The IRS has spoken, and sex work is still on the wrong side of the ledger.
On Friday, the agency released guidance on how to implement the Republicans’ shiny new “no tax on tips” law—part of the sweeping One Big Beautiful Bill Act, which is now being spun as a “working families tax cut plan.” The rules confirm what many suspected but some dared to hope against: tips received for prostitution or porn don’t qualify.
“In addition, the proposed regulations provide that amounts received for prostitution services and pornographic activity are not included in the definition of ‘qualified tips,’” the document reads. Translation: if you’re bartending at Applebee’s, your tips are tax-free. If you’re shooting adult content on OnlyFans for a few hundred bucks in tips, the IRS still wants its cut.
The exclusion closes a speculative loophole that had OnlyFans creators wondering whether their tip jars might get a reprieve. After all, the bill’s language seemed broad—“online creators” were name-dropped. Twitch streamers and podcasters made the list, and a whole roster of workers got a nod: waiters, maids, nannies, tattoo artists, golf caddies, plumbers. Even non-radio DJs are in. Pornographers are out.
It’s not hard to see the subtext. Porn has always been treated as an untouchable shadow economy, even when it’s raking in billions and providing safer, digital alternatives to street-based sex work. Lawmakers can tolerate tattoos and caddying, but the minute bodies are naked and explicit, the moral panic kicks in. The IRS, by spelling it out, isn’t just clarifying rules—it’s codifying stigma.
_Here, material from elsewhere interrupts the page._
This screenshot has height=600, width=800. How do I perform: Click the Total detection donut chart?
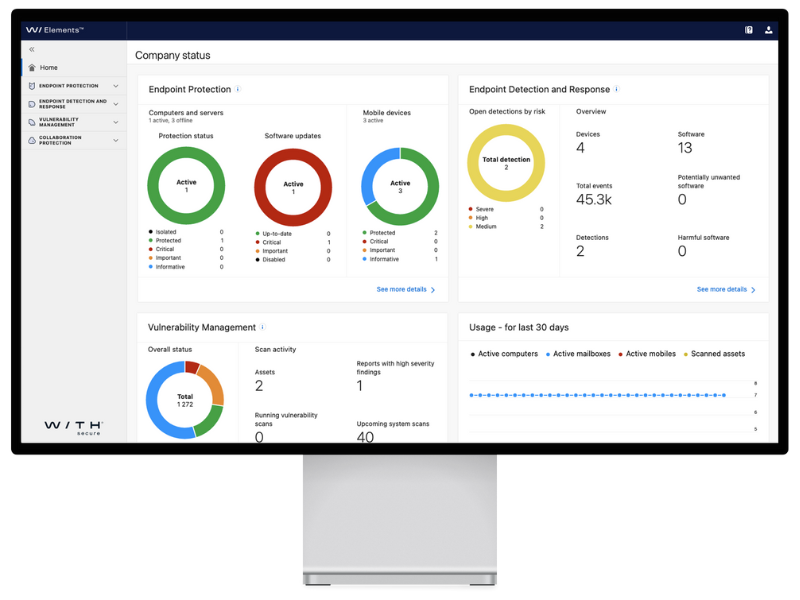(x=506, y=162)
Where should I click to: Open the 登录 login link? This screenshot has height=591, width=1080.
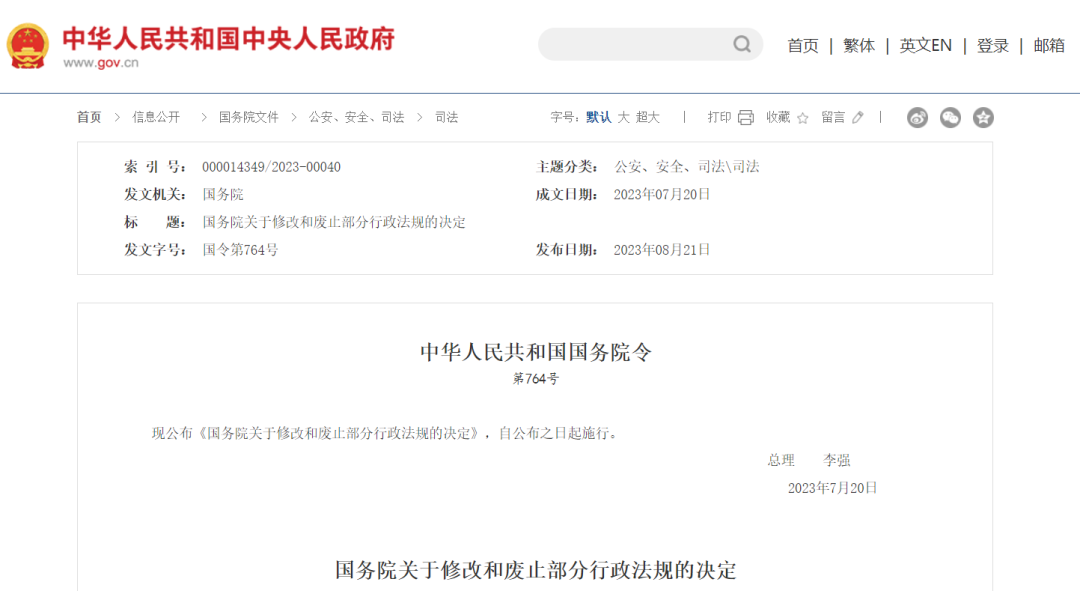click(992, 45)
The irony is that OnlyFans has been one of the most successful creator economies of the last five years. In 2023, its creators earned more than $6 billion. The model is as straightforward as it is lucrative: fans tip directly, creators pocket most of it, and the middleman is little more than a server farm. But instead of rewarding efficiency, Washington is reinforcing a hierarchy of whose labor counts as “real” and whose doesn’t.
Meanwhile, the rest of the Big Beautiful Bill is a greatest-hits package of GOP tax cut priorities. The cap on state and local tax deductions, set at $10,000 in Trump’s 2017 tax law, has been raised to $40,000—but only for five years. Overtime pay is now tax-free, fulfilling one of Trump’s campaign promises. Corporations scored permanent goodies: immediate deductions for R&D, full expensing for machinery, restored interest deductibility.
Blue-collar bartenders get relief on tips; white-collar companies get to write off labs and lathes. Sex workers? They get moralized into a separate category.
This is how the American tax code works—not as a neutral calculator, but as a cultural weapon. It rewards behaviors deemed virtuous (work in service industries, research labs, factories) and penalizes those considered shameful, even if the economics are identical. A dollar tipped is a dollar tipped, unless that dollar was slipped to a porn star.
So when the IRS insists porn tips aren’t “qualified,” what it’s really saying is that some jobs, no matter how much they earn or how many mouths they feed, will never be granted legitimacy. The state would rather sanctify the golf caddie than the cam girl.
And as always, the government gets the last tip.